We will probably have some flaring issues associated with that, but we really like where we are.
Of course, we have got CNOOC paying most of the costs there.
So if you take into consideration the carry, our returns from the Niobrara are basically through the stratosphere when you are only paying for a quarter of your costs.
David Kistler - Analyst
Great.
I appreciate the added color there.
Thanks, guys.
Operator
Doug Leggate, Bank of America Merrill Lynch.
Doug Leggate - Analyst
Good morning, everybody.
I'm going to try just a few quick ones, if I may.
I don't how much you can share about the asset sales, Aubrey, but obviously you talked about 1.5 million acres in the Permian and you had given a range of values around that.
It looks like you've split that into more than three packages.
Could you give any color as to order of magnitude of what is still left on the table and I guess level of confidence that these are going to get done in the third quarter?
Aubrey McClendon - CEO
Sure.
Doug, when we started out we offered it in both one entire package but also in the data room there were three packages.
There was the Midland Basin package, which was the smallest, and then there was the New Mexico Delaware basin and the Texas Delaware Basin.
We mentioned we have signed a purchase and sale agreement with EnerVest.
We have mentioned that we have two acceptable bids on the other packages and we are negotiating purchase and sale agreements there.
So we would have loved to have been able to had all three come across the finish line by the end of the quarter but just weren't able to get there.
But as Nick mentioned in his remarks, we expect to get those completed in the next 30 days or so.
Doug Leggate - Analyst
Aubrey, you are very clear in the release that you sold the producing assets in the Midland.
Does that mean that there is still a bunch of acreage, undeveloped acreage still on the table?
Aubrey McClendon - CEO
Yes, sharp eyes there, Doug.
We will have our remaining acreage in the Midland Basin to either develop ourselves or, more likely, to go through another process and look for a home for it.
There are lots of different ideas there; private equity ideas.
There are other producers who were maybe intimidated by the size of the package.
Now when you take the production out of it I think we will get some more kind of growth through the drill bit companies to come back and take a look at the acreage.
So got a lot of options there and this just kind of emerged in the last few weeks that we will go through, frankly, a fourth process to finish up a basinal exit from the Midland side of the Permian.
Doug Leggate - Analyst
Okay.
Aubrey, I don't suppose you would care to comment on the $4 billion to $6 billion original range that you gave relative to what you think you are going to realize?
Aubrey McClendon - CEO
Doug, no, we will continue to just let the process play out and as we have final numbers we will certainly share them with everybody.

> _Material to process_
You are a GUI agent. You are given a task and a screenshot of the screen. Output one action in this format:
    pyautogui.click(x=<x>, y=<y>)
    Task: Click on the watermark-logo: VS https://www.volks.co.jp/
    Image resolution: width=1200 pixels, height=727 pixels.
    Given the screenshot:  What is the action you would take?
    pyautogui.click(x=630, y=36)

> _What to do_
• a. Copy the listing out word for word.
• b. Write the next part of the earnings call transcript, picking up after its final line.
The earnings call transcript and the listing come from separate sources.

> _Results for the exercise_
• a.
You are a GUI agent. You are given a task and a screenshot of the screen. Output one action in this format:
    pyautogui.click(x=<x>, y=<y>)
    Task: Click on the watermark-logo: VS https://www.volks.co.jp/
    Image resolution: width=1200 pixels, height=727 pixels.
    Given the screenshot:  What is the action you would take?
    pyautogui.click(x=630, y=36)

• b.
Doug Leggate - Analyst
Great.
My only other one is really on the activity levels, particularly in the Mississippi Lime.
I guess similar kind of issue on the joint venture there.
Any update you can share there?
But it also looks like you have lowered the rig count from your original plans to 18 versus I think it was 22 originally.
So is it just better well results and, if so, are you prepared to take the type curve up?
And just a general update on the Miss would be appreciated and I will leave it there.
Thanks.
Aubrey McClendon - CEO
Okay, couple things there.
First of all, we have reduced the rig count in the Mississippi Lime but we have done on all of our plays.
That is just basically the scale down of our enterprise from the start of the year when we were planning to run 200 rigs in 2013 and now we are planning to run 100, so we certainly needed to scale down.
In addition, in the Mississippi Lime we have decided to pursue less just pure HBP drilling and go into some core and some infill drilling there to help our returns, and also to not get too far ahead of our infrastructure.
You can spend a lot of money on infrastructure across a big area there.
With regard to EURs, last time I checked we haven't taken them up, although I noticed in what we call JV 1 area I think we are pushing 600,000 boe on the numbers that I saw.
But I don't think we have taken our pro forma up across the whole area.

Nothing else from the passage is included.